Migał się od narzeczeństwa, zasłaniając się pochłaniającą czas pracą, ale Asahi nie miała takiej możliwości. Minęła, zdawałoby się, chwila, a młody mężczyzna utracił własną siostrę, która zamieszkała razem z mężem. Wciąż mógł ją widywać, lecz zbyt rzadko, z racji, że to jej nowa rodzina winna być teraz ważniejsza. Zamknął się wtedy w sobie, zamknął się na własną rodzinę, a także na kobietę, którą jemu wybrano na żonę. Była od niego młodsza; piękna i delikatna, zdawałoby się, że idealna. Zamieszkała w domu mężczyzny jeszcze przed ślubem. Niestety jedyne, z czym się spotkała, to chłód i nieobecność mężczyzny, który wkrótce stał się jej mężem.
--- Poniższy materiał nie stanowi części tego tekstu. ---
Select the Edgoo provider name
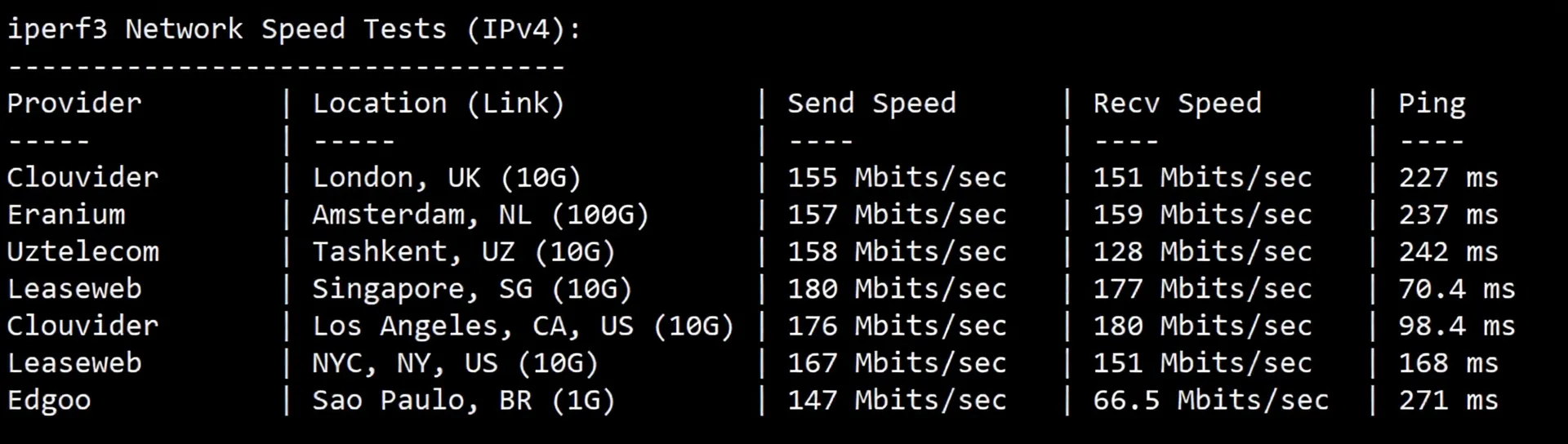This screenshot has width=1568, height=444. [x=49, y=401]
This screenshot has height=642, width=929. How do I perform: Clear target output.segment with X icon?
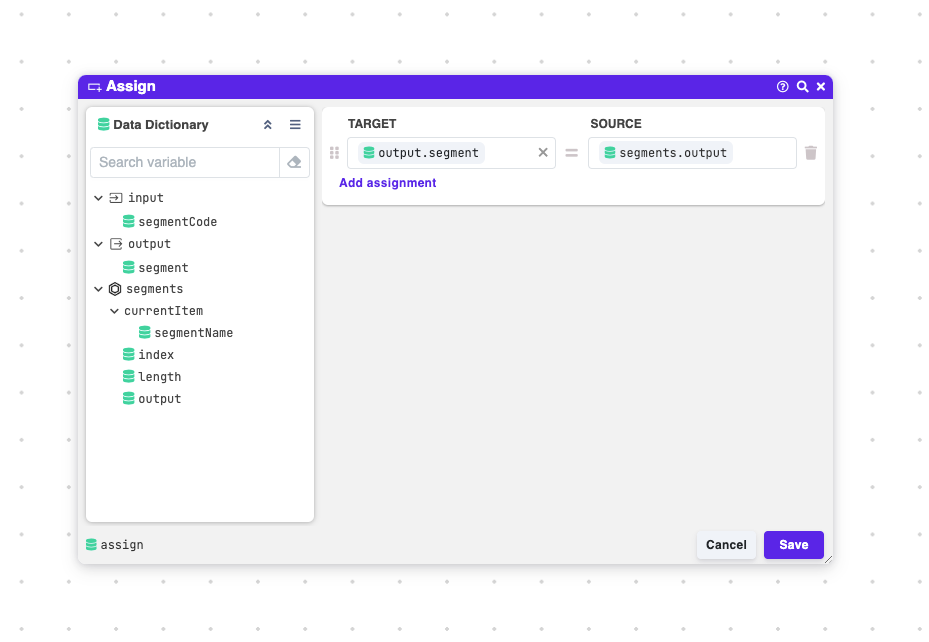coord(543,153)
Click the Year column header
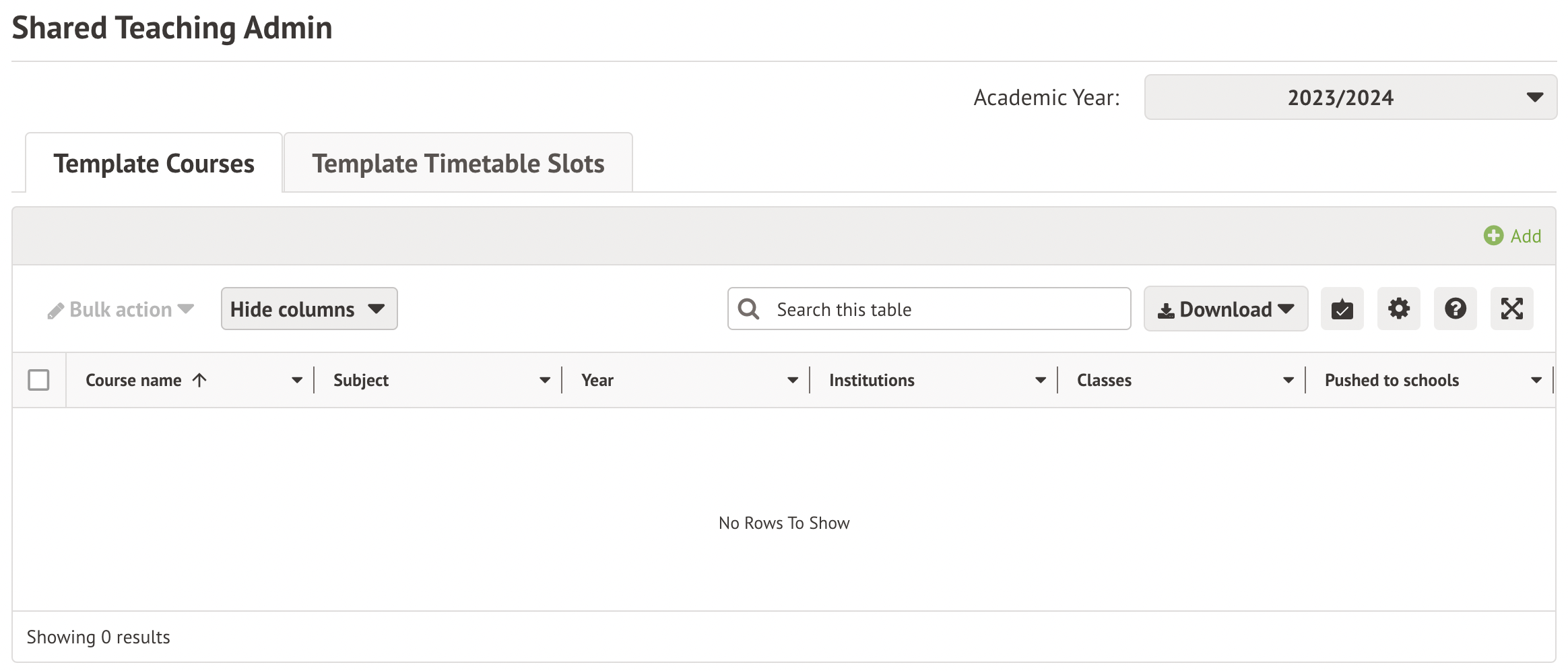The image size is (1568, 671). tap(597, 381)
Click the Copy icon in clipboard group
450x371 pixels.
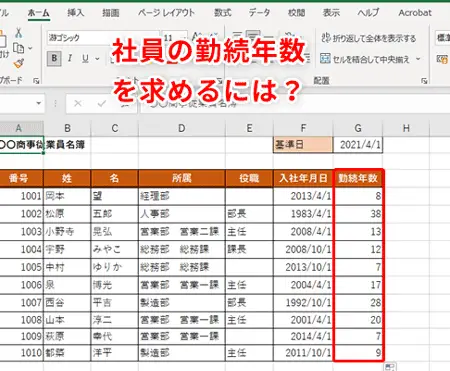pos(19,48)
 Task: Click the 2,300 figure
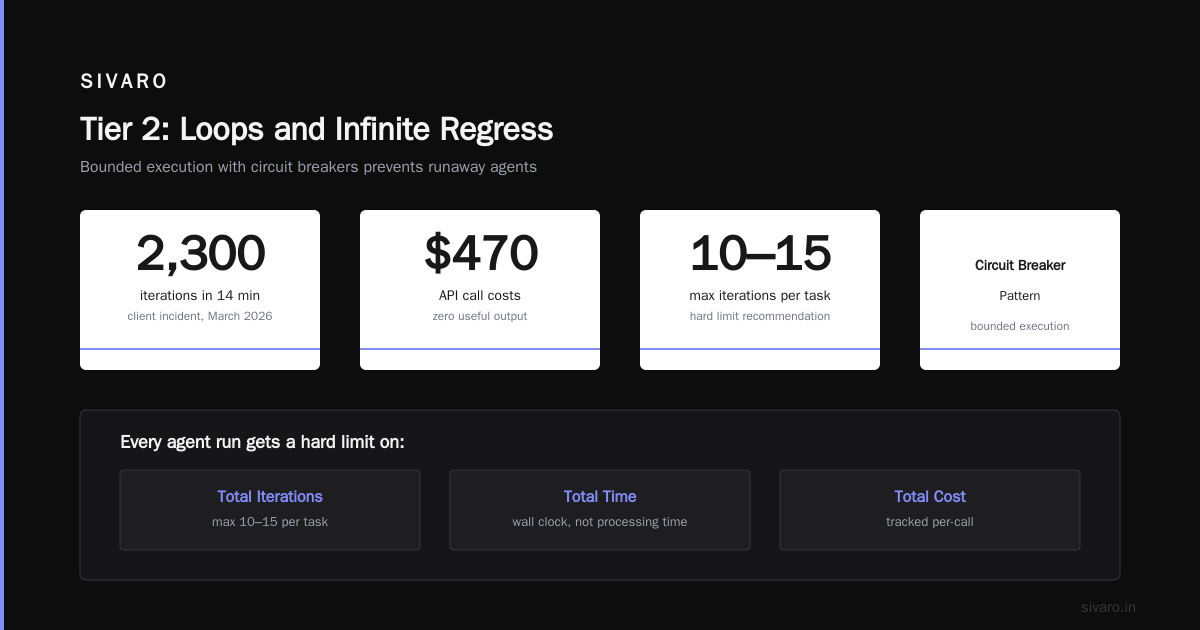tap(200, 253)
Wracał z jednej z dłuższych podróży, gdy na ciemniejącym niebie dostrzegł smugę dymu. Jego reakcja była automatyczna - pokierował konia w tę stronę, z początku nie zauważając, że pędził właśnie do domu siostry. Dopiero gdy znalazł się bliżej, a smród spalenizny dopadł do jego nozdrzy, bolesna świadomość wryła się w jego umysł. To był jej dom. Stał w płomieniach, a ludzie uciekali w popłochu; słyszał krzyki przepełnione cierpieniem, a mimo to parł przed siebie, w głowie mając tylko jedną myśl: musiał znaleźć Asahi.
Znalazł ją nieprzytomną, przygniecioną rozżarzoną belą, którą lekkomyślnie próbował z niej dźwignąć. Poparzył sobie dłonie, jednak ból nie był istotny. Nieświadomy obecności bestii, sprawców całej masakry, dał się zajść od tyłu. Demon rozorał jego plecy, a szok i ból przyćmił chwilowo umysł młodego mężczyzny - mimo to dobył swojej broni. Być może to tylko narastająca rozpacz i złość, gdy ujrzał zbliżającego się do młodej dziewczyny, oblizującego własne wargi potwora, pozwoliły mu utrzymać przytomność. Walczył, jednak jego broń okazała się nieskuteczna w tej walce - pierwszy z przeciwników nie zwracał uwagi na tnące ostrze, rozbawiony staraniami mężczyzny, gdy drugi zaś ze śmiechem przyglądał się przedstawieniu, pochłaniając ciało Asahi, powolny kęs za kęsem. Wyprowadził kilka kolejnych ciosów, wciąż nieskutecznych; gotów był polec w starciu, które ciężko było nazwać walką, kiedy jego przeciwnik śmiał mu się w twarz. Nagle niebieski poblask mignął w jego polu widzenia, odcinając jeden, a potem drugi łeb. Demony padły, a ich ciała rozpadły się w momencie, gdy Atsushi stracił przytomność.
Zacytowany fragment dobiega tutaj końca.